Research has now proven that dogs have been companions to humans for 40,000 years. DNA analysis of a 35,000-year-old bone fragment from an ancient wolf, discovered on the Taimyr peninsula in Siberia, presented evidence that dogs diverged from the wolf species much earlier than previously thought. The findings, published in the journal Current Biology, state that Siberian Huskies and Greenland Sled Dogs share many genes with the Taimyr Wolf.

As such, it is no surprise to learn that, a mere two thousand years ago, the ancient Romans kept dogs. However, on a recent road trip to the ruined city of Pompeii with The Fab Four, our four Cavapoos, my husband Mark and I discovered some fascinating facts about the relationship between ancient Romans and Man’s Best Friend.  

Pompeii in southern Italy is the most extraordinary time capsule. It grants the onlooker a fascinating and sometimes painfully intimate window into an ancient civilisation. Snuffed out almost instantly by the eruption of Mount Vesuvius, metres of volcanic ash preserved the entire city for two millennia, exactly how it was on those two fateful days in 79 AD. 

My husband, Mark, and I visited in April this year with The Fab Four, our four Cavapoos (Cavalier/Poodle cross.) Within thirty minutes of leaving our campsite, I had bought my first Pompeii souvenir – a coaster portraying the striking black-and-white mosaic of a dog wearing a spiked collar crouched and ready to pounce, along with the words Cave Canem – Beware of the Dog. 

Cave has nothing to do with underground chasms. It comes from the same Latin root as caveat, as in caveat emptor – buyer beware. The original mosaic is in the entrance to the House of the Tragic Poet. Since we were investigating Pup Pompeii, we had to find the real thing and when we got there, The Fab Four thrilled me by lining up in front of it, unasked!

If you think about it, Rome’s canine connections go right back to the beginning. According to the legend, a she-wolf suckled the twins, Romulus and Remus. Although Remus was killed, Romulus went on to found Rome. 

Many objects and artefacts confirm Romans kept dogs. It is no surprise to find pooches employed as guardians, hunters, soldiers, and entertainers; both on the racetrack and as gladiators in the arena. Sculptures, paintings, and mosaics often depict these large and muscular dogs wearing spiked collars to make them look fierce, or protect them from the dangerous predators that were their prey, such as wolves, bears, and boar. 

They also protected against the supernatural. Trivia, the Roman goddess of sorcery and witchcraft, held sway over places of transition, such as graveyards and crossroads. Also known as ‘The Queen of Ghosts’, she wandered during the night and, like her Greek counterpart, Hecate, was silent and invisible. Yet, the Romans believed dogs could see and hear her, so a dog seemingly barking at nothing was warning its owner that Trivia or her ghosts were approaching. 

I was touched to discover a softer side of dog ownership, too. Romans also kept dogs as companions, status symbols, used them as hot water bottles, and revered them as an emblem of loyalty and devotion. Infrared analysis of a dog’s collar discovered in Pompeii carries praise for it saving its master’s life in a wolf attack. The archetypal mutt’s name, ‘Fido’, is the Latin word for ‘trust’ or ‘fidelity’, which explains why dogs were popular gifts between lovers.
+--
What to work on:
1 – Copy the part of the passage on dogs in ancient Rome starting at "Many objects and" and ending at "ghosts were approaching.".
2 – In the passage on dogs in ancient Rome, where is the original Cave Canem mosaic located?
3 – Please write the next part of the passage on dogs in ancient Rome and Pompeii, picking up after its final sentence.

Data drawn from a collection
+--
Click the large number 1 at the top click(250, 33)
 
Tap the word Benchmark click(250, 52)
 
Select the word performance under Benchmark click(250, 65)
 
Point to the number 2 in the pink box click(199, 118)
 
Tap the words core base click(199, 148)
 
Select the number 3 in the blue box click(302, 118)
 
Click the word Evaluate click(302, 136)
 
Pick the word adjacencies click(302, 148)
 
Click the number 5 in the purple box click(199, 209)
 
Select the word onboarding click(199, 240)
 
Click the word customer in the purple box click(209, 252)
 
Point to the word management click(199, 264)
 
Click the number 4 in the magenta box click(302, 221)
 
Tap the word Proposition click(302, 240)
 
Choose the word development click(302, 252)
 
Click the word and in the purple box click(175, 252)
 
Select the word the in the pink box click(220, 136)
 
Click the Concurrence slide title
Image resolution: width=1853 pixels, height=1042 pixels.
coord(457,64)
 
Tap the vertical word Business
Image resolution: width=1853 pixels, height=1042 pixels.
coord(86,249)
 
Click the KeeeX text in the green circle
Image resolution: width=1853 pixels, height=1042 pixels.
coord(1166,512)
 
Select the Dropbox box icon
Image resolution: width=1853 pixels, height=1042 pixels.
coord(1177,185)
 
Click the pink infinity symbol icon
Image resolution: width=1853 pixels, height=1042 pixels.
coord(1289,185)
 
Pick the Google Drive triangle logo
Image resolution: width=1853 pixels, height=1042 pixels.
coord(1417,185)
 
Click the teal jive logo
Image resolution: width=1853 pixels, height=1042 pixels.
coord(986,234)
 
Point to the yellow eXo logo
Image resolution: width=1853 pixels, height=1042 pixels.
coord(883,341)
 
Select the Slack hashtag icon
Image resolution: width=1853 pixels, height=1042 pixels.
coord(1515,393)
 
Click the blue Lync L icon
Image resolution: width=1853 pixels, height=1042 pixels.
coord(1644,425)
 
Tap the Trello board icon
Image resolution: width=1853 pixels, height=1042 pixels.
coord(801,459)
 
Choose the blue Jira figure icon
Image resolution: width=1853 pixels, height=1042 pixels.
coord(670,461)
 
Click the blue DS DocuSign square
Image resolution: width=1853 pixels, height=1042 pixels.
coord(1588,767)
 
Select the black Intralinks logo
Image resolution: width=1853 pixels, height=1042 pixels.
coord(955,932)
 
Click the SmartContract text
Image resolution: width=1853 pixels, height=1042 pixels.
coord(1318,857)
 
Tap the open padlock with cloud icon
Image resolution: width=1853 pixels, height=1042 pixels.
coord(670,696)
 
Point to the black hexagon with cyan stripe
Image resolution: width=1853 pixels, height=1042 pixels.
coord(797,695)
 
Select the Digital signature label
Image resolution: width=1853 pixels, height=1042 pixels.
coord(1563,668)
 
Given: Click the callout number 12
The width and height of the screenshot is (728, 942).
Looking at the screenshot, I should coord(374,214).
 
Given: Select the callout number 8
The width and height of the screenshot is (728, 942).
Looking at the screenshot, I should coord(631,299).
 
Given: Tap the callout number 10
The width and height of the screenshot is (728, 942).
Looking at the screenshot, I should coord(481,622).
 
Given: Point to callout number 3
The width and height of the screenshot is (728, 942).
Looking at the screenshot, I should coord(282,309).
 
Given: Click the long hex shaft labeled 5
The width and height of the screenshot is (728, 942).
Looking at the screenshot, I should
+--
Answer list:
1 –
Many objects and artefacts confirm Romans kept dogs. It is no surprise to find pooches employed as guardians, hunters, soldiers, and entertainers; both on the racetrack and as gladiators in the arena. Sculptures, paintings, and mosaics often depict these large and muscular dogs wearing spiked collars to make them look fierce, or protect them from the dangerous predators that were their prey, such as wolves, bears, and boar. 

They also protected against the supernatural. Trivia, the Roman goddess of sorcery and witchcraft, held sway over places of transition, such as graveyards and crossroads. Also known as ‘The Queen of Ghosts’, she wandered during the night and, like her Greek counterpart, Hecate, was silent and invisible. Yet, the Romans believed dogs could see and hear her, so a dog seemingly barking at nothing was warning its owner that Trivia or her ghosts were approaching.

2 – In the entrance to the House of the Tragic Poet.

3 –
There was no Kennel Club in ancient Rome, so dog breeds, as we know them today, did not exist. Ever practical, the Romans classified dogs according to their function, or place of origin. 

In 2020, archaeologists in Pompeii discovered the skeleton of a tiny adult dog, about 10 inches (25 cm) at the shoulder – the size of a Yorkshire Terrier or Maltese. Malta is just 60 miles south of Sicily, and the “Roman Ladies’ Dog”, Canis Melitae or Melitan, was an expensive status symbol, affordable only to the upper classes. Besides providing companionship and warmth, the Romans believed they drew fleas away from their owners. 

The Cave Canem mosaic of a black-and-white dog wearing a spiked collar possibly depicts a Molossian, forbear of the Roman Canis Pugnaces. In modern English, pugnacious means ‘ready to fight’, so there are no prizes for guessing the purpose of Canis Pugnaces!

The legions imported Molossians from Epirus, a mountainous region in the southern part of modern-day Albania. The name Molossian derives from the ruling dynasty of Epirus at the time. Alexander the Great’s ‘terrible mother’, Olympias, was a Molossian princess. Historian Plutarch suggested she slept with snakes in her bed!  

Molossians may also have found their way to Britain with the Phoenicians, where they founded the Pugnaces Britanniae, which the Romans not only faced in battle, but subsequently captured, imported, and selectively bred with their own Pugnaces, because the British version was “inflamed with the spirit of Mars, the god of war.”

Roman classical poet Virgil praised the Molossian’s abilities as a guard dog. “Never, with them on guard, need you fear for your stalls a midnight thief, or onslaught of wolves, or Iberian brigands at your back.”  

The Molossian and Pugnaces Britanniae are the ancestors ofthe Neapolitan Mastiff and the lighter Cane Corso. The Romans used both types in war, notably as piriferi (fire bearers).Greek writer Polybius notes thesefearless canine warriors charging towards enemy lines with containers of flaming oil strapped to their backs. 

In 300 AD, the Greco-Syrian poet, Oppiano, described the Molossian as, 

“A dog of large size, snub nosed, truculent with its frowning brows, not speedy but impetuous, a fighter of great courage and incredible strength, to be employed against bulls and wild boar, undaunted even when confronted with a lion.” 

Alexander the Great’s favourite dog, Peritas, is believed to have been a Molossian. It reputedly changed the course of history by saving Alexander’s life twice; protecting him from a war elephant at the Battle of Gaugamela, and holding off Malian troops until reinforcements arrived, even though it was mortally wounded. The legend says it died with its head in Alexander’s lap.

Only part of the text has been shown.